=== Exercise ===
Beginning at the line with "Instruction: Select the", please repeat each line exactly through the end of the records below, including that first line and the last, but no pictures.

=== Materials provided ===
━━━
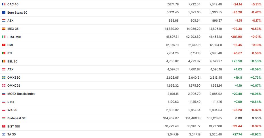This screenshot has width=264, height=138.
Task: Click the Sweden flag icon beside OMXS30
Action: click(x=4, y=78)
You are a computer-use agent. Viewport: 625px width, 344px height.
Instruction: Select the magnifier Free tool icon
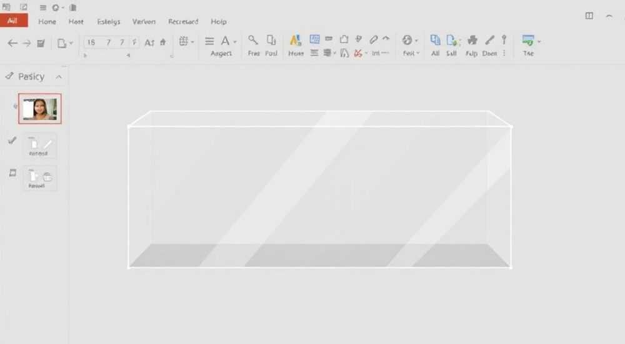253,40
━━━
=== Response to the exercise ===
Instruction: Select the magnifier Free tool icon
253,40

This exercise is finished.